## Task statement
Begin at the line that has "Task: Open the" and stop after the line that has "click(x=843, y=237)". Give only those lines again, swapping "Bestbuy" for "Best Buy" and changing nothing else.

## Excerpted data
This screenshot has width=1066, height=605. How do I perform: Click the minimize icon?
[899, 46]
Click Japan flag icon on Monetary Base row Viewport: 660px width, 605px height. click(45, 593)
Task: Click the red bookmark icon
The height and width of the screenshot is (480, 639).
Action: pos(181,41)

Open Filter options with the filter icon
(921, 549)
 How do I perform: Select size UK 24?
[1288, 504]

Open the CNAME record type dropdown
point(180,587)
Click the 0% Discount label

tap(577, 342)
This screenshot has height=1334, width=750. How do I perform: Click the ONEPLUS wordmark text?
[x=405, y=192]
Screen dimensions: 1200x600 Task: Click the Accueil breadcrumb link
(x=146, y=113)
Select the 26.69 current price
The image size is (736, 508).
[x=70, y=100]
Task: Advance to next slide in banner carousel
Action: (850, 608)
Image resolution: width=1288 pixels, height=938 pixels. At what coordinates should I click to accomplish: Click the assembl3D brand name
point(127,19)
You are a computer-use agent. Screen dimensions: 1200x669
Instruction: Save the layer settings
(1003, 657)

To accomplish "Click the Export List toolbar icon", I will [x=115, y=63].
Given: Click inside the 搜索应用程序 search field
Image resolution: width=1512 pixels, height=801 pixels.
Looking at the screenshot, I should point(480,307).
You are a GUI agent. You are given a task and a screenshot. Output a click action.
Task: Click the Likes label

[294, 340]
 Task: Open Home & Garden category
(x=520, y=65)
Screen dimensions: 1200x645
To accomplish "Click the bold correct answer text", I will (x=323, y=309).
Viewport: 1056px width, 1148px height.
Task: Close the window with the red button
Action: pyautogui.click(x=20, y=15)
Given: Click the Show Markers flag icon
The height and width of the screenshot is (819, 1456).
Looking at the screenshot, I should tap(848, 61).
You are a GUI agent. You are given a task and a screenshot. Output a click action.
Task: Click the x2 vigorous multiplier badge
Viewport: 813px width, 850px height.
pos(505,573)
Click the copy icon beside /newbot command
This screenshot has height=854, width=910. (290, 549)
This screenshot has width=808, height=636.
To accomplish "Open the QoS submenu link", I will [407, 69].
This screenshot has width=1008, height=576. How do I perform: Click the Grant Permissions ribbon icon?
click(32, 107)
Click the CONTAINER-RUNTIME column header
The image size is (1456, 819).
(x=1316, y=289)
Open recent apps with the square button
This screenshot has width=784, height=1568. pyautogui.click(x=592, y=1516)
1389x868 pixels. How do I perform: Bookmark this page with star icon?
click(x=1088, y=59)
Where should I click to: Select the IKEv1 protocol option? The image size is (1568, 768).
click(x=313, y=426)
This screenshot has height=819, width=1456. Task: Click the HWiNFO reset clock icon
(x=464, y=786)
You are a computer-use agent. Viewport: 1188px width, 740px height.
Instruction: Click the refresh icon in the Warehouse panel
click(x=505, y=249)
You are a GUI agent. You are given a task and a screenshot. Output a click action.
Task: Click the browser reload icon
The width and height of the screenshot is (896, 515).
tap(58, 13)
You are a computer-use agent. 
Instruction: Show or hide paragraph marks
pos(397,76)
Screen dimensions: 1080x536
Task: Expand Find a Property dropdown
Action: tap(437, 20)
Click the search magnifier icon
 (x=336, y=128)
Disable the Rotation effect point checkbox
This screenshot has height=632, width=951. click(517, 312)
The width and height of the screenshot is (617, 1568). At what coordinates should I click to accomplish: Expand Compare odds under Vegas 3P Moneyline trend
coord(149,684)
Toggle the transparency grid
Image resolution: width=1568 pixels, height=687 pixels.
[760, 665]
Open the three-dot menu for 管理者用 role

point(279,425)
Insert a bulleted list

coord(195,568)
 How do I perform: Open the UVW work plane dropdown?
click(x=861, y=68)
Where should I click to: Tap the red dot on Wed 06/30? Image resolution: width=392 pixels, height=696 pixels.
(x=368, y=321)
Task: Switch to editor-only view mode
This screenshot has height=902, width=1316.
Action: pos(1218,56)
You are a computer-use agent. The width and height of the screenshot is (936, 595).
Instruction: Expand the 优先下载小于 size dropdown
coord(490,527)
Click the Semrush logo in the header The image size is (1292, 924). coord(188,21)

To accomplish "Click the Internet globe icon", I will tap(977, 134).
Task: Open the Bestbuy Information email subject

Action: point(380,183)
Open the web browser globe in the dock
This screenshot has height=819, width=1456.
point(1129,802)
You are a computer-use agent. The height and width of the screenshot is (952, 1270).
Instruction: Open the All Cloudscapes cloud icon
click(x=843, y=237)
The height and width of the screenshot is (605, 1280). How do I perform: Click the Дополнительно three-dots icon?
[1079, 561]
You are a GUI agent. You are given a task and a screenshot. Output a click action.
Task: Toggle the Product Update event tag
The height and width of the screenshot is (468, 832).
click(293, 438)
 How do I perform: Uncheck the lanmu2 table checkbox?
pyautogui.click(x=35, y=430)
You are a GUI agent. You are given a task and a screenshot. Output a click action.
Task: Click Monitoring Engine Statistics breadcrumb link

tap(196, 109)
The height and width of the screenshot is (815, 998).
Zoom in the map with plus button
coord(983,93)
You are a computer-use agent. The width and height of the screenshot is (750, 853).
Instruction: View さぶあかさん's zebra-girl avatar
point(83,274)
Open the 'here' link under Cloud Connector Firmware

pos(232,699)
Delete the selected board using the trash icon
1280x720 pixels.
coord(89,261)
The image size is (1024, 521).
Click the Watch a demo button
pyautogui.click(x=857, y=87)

## Answer in full
Task: Open the Best Buy Information email subject

Action: point(380,183)
Open the web browser globe in the dock
This screenshot has height=819, width=1456.
point(1129,802)
You are a computer-use agent. The height and width of the screenshot is (952, 1270).
Instruction: Open the All Cloudscapes cloud icon
click(x=843, y=237)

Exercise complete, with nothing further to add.